_Page excerpt:_
※ ※ ※
-- Hoogle documentation, generated by Haddock
-- See Hoogle, http://www.haskell.org/hoogle/


-- | Quickly detect clusters and holes in data.
--   
--   Persistence is a topological data analysis library motivated by
--   flexibility when it comes to the type of data being analyzed. If you
--   have data that comes with a meaningful function into something of the
--   Ord typeclass, you can use Persistence to detect clusters and holes in
--   the data. You can also use the library to analyze undirected graphs,
--   and interesting features for directed graphs will be added soon.
@package Persistence
@version 1.0


-- | This module provides functions for constructing neighborhood graphs,
--   clique complexes, Vietoris-Rips complexes, as well as the computation
--   of Betti numbers.
--   
--   An important thing to know about this module is the difference between
--   "fast" and "light" functions. Fast functions encode the metric in a 2D
--   vector, so that distances don't need to be computed over and over
--   again and can instead be accessed in constant time. Unfortunately,
--   this takes O(n^2) memory so I would strongly recomend against using it
--   for larger data sets; this is why "light" functions exist.
--   
--   A neighborhood graph is a graph where an edge exists between two
--   vertices if and only if the vertices fall within a given distance of
--   each other. Graphs here are more of a helper data type for
--   constructing filtrations, which is why they have a somewhat odd
--   representation.
--   
--   The clique complex of a graph is a simplicial complex whose simplices
--   are the complete subgraphs of the given graph. The Vietoris-Rips
--   complex is the clique complex of the neighborhood graph.
--   
--   Betti numbers measure the number of n-dimensional holes in a given
--   simplicial complex. The 0th Betti number is the number of connected
--   components, or clusters; the 1st Betti number is the number of loops
--   or tunnels; then 2nd Betti number measures voids or hollow volumes;
--   and if you have high-dimensional data, you might have higher Betti
--   numbers representing the number of high-dimensional holes.
module SimplicialComplex

-- | The first component of the pair is the number of vertices. The second
--   component is a vector whose entries are vectors of simplices of the
--   same dimension. The dimension starts at 1 because there is no need to
--   store individual vertices. A simplex is represented as a pair: the
--   vector of its vertices in the original data set from which the complex
--   was constructed, and the vector of the indices of the faces in the
--   next lowest dimension. Edges are the exception - they do not store
--   reference to their faces because it would be redundant with their
--   vertices.
※ ※ ※
_Requirement 1:_ Reproduce the passage of the Persistence documentation starting at "-- Hoogle documentation, generated" and ending at "be added soon.", word for word.
The Persistence documentation and the records that follow it are unrelated material.

_Task inputs:_
※ ※ ※
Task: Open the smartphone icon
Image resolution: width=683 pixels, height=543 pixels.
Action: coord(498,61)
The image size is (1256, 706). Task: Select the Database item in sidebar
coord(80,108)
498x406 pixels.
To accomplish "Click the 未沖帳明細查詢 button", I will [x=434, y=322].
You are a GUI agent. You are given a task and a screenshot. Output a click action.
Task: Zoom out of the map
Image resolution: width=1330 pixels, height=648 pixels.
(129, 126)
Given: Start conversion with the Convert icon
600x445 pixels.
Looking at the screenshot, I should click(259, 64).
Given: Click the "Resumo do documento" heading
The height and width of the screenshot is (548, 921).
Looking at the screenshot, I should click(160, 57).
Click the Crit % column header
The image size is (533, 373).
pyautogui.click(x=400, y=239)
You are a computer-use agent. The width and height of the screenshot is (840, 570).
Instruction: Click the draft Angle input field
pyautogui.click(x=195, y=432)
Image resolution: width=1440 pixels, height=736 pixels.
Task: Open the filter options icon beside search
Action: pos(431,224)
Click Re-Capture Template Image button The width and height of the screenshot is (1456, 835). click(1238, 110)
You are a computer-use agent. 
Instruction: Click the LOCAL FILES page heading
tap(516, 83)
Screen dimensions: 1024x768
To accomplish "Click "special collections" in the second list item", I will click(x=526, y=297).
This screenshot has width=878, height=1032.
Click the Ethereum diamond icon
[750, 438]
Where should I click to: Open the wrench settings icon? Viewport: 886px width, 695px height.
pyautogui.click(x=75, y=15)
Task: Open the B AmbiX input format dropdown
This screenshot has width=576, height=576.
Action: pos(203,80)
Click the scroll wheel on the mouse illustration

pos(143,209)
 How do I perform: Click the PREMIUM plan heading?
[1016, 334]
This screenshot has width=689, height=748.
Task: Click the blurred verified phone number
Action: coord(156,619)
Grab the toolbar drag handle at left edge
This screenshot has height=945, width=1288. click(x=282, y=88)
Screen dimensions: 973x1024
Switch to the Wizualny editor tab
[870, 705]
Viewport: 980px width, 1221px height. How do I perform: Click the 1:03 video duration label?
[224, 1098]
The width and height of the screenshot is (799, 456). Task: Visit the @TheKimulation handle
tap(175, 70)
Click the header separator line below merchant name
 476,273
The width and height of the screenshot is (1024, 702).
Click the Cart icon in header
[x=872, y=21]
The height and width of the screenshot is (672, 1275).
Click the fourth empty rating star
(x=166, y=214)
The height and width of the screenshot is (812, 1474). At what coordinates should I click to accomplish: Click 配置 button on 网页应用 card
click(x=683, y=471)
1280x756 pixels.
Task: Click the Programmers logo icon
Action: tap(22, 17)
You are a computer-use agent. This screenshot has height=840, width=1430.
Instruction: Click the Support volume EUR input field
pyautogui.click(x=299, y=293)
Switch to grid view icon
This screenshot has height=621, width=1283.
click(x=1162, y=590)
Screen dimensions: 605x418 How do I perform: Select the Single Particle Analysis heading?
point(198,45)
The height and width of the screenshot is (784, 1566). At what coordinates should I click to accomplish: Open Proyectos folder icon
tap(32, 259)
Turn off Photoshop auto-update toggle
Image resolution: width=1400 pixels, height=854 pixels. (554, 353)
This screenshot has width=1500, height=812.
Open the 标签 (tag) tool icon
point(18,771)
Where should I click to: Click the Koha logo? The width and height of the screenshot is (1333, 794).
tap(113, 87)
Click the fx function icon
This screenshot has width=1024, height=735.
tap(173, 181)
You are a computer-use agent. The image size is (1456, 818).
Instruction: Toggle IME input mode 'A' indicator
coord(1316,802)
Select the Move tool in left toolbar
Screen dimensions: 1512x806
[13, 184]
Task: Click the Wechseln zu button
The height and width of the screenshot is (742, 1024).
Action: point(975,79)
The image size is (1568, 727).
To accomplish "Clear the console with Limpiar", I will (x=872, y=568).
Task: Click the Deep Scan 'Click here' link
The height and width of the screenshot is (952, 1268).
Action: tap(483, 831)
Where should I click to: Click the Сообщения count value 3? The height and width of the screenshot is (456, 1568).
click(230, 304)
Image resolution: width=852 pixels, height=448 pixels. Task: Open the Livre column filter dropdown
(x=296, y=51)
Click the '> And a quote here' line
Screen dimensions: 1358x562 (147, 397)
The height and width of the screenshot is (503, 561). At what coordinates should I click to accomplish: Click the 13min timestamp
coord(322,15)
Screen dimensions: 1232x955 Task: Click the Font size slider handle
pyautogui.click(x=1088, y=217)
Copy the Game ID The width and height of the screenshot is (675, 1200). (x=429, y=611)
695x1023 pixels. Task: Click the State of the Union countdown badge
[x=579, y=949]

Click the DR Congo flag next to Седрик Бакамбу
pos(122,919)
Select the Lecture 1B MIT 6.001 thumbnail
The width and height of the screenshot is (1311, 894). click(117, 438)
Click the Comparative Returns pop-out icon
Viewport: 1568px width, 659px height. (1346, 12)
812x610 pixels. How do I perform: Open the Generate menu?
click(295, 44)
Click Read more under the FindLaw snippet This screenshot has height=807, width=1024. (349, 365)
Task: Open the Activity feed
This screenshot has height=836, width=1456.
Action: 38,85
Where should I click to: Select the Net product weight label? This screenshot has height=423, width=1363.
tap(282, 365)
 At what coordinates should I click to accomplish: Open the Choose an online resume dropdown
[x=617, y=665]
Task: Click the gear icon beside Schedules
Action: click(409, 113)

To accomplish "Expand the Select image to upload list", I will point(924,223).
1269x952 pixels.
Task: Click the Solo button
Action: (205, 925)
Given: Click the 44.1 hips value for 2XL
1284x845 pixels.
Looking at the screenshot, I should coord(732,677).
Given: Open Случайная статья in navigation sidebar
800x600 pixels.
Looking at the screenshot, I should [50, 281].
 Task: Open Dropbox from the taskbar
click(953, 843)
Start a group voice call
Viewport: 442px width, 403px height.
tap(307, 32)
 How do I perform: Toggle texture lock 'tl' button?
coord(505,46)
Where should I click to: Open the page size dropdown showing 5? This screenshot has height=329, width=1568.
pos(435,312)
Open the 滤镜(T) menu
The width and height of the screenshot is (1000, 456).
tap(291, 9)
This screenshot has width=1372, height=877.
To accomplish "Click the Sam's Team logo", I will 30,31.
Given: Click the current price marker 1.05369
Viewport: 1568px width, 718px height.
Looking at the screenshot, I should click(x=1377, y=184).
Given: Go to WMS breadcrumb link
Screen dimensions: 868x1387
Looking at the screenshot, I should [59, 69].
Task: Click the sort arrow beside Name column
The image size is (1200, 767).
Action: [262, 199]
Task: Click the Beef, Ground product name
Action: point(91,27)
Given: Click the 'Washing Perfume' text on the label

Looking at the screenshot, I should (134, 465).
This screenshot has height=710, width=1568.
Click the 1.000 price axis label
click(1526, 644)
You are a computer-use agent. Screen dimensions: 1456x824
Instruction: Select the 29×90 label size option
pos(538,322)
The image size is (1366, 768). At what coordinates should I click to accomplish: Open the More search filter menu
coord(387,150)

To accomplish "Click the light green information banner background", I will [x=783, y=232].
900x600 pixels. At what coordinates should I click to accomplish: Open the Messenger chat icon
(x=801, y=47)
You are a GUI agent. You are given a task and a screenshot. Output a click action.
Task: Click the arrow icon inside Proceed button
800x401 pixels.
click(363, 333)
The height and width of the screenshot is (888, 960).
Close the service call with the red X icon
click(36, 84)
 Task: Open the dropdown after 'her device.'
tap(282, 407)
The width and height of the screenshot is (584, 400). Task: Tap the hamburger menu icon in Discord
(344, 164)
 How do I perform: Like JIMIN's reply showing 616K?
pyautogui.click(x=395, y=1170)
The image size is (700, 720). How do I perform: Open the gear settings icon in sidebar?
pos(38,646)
※ ※ ※
_Requirement 2:_ Write out the lines of the records starting at the line that contains "This screenshot has width=878, height=1032." and ending at the line that contains "[x=872, y=21]", both included, with nothing changed.

_Expected output 1:_
-- Hoogle documentation, generated by Haddock
-- See Hoogle, http://www.haskell.org/hoogle/


-- | Quickly detect clusters and holes in data.
--   
--   Persistence is a topological data analysis library motivated by
--   flexibility when it comes to the type of data being analyzed. If you
--   have data that comes with a meaningful function into something of the
--   Ord typeclass, you can use Persistence to detect clusters and holes in
--   the data. You can also use the library to analyze undirected graphs,
--   and interesting features for directed graphs will be added soon.

_Expected output 2:_
This screenshot has width=878, height=1032.
Click the Ethereum diamond icon
[750, 438]
Where should I click to: Open the wrench settings icon? Viewport: 886px width, 695px height.
pyautogui.click(x=75, y=15)
Task: Open the B AmbiX input format dropdown
This screenshot has width=576, height=576.
Action: pos(203,80)
Click the scroll wheel on the mouse illustration

pos(143,209)
 How do I perform: Click the PREMIUM plan heading?
[1016, 334]
This screenshot has width=689, height=748.
Task: Click the blurred verified phone number
Action: coord(156,619)
Grab the toolbar drag handle at left edge
This screenshot has height=945, width=1288. click(x=282, y=88)
Screen dimensions: 973x1024
Switch to the Wizualny editor tab
[870, 705]
Viewport: 980px width, 1221px height. How do I perform: Click the 1:03 video duration label?
[224, 1098]
The width and height of the screenshot is (799, 456). Task: Visit the @TheKimulation handle
tap(175, 70)
Click the header separator line below merchant name
 476,273
The width and height of the screenshot is (1024, 702).
Click the Cart icon in header
[x=872, y=21]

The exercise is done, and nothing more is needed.